Here is an interesting NY Times article on the state of research into the Neaderthal genome:
Scientists report that they have reconstructed the genome of Neanderthals, a human species that was driven to extinction some 30,000 years ago, probably by the first modern humans to enter Europe. ...

Possessing the Neanderthal genome raises the possibility of bringing Neanderthals back to life. Dr. George Church, a leading genome researcher at the Harvard Medical School, said Thursday that a Neanderthal could be brought to life with present technology for about $30 million. ...

He said at a news conference in Leipzig on Thursday that he now had retrieved usable DNA from six Neanderthals and analyzed 3.7 billion units of DNA. The Neanderthal genome, like that of modern humans, is 3.2 billion units in length. Because many units have been analyzed several times over, and many not at all, Dr. Pääbo can now see about 63 percent of the Neanderthal genome. He will continue to analyze it until he has accumulated the equivalent of 20 Neanderthal genomes, which will allow almost every unit to be accurately known. ...

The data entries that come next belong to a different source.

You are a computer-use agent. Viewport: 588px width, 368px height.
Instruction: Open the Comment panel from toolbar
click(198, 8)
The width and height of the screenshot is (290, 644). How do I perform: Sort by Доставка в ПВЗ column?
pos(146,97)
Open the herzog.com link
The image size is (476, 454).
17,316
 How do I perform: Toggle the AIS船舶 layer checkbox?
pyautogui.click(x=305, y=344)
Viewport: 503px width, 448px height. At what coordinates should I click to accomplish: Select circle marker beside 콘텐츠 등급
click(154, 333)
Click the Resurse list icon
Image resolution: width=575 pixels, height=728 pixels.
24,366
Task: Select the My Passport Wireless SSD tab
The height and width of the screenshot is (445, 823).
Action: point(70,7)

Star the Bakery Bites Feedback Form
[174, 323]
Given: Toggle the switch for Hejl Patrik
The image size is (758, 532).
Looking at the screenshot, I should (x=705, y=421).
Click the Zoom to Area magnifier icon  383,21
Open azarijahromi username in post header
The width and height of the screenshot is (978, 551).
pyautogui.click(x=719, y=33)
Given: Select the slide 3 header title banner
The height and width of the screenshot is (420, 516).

Archaeologists have long debated whether Neanderthals could speak, and they have eagerly awaited Dr. Pääbo’s analysis of the Neanderthal FOXP2, a gene essential for language. Modern humans have two changes in FOXP2 that are not found in chimpanzees, and that presumably evolved to make speech possible. Dr. Pääbo said Neanderthals had the same two changes in their version of the FOXP2 gene. But many other genes are involved in language, so it is too early to say whether Neanderthals could speak. ...

When the full Neanderthal genome is in hand, could it be made to produce the living creature its information specifies? Ethical considerations aside, Dr. Pääbo said, Neanderthals could not be generated with existing technology. Dr. Church of Harvard disagreed. He said he would start with the human genome, which is highly similar to that of Neanderthals, and change the few DNA units required to convert it into the Neanderthal version.

This could be done, he said, by splitting the human genome into 30,000 chunks about 100,000 DNA units in length. Each chunk would be inserted into bacteria and converted to the Neanderthal equivalent by changing the few DNA units in which the two species differ. The changed lengths of DNA would then be reassembled into a full Neanderthal genome. To avoid ethical problems, this genome would be inserted not into a human cell but into a chimpanzee cell.

The chimp cell would be reprogrammed to embryonic state and used to generate, in a chimpanzee’s womb, a mutant chimp embryo that was a Neanderthal in many or most of its features.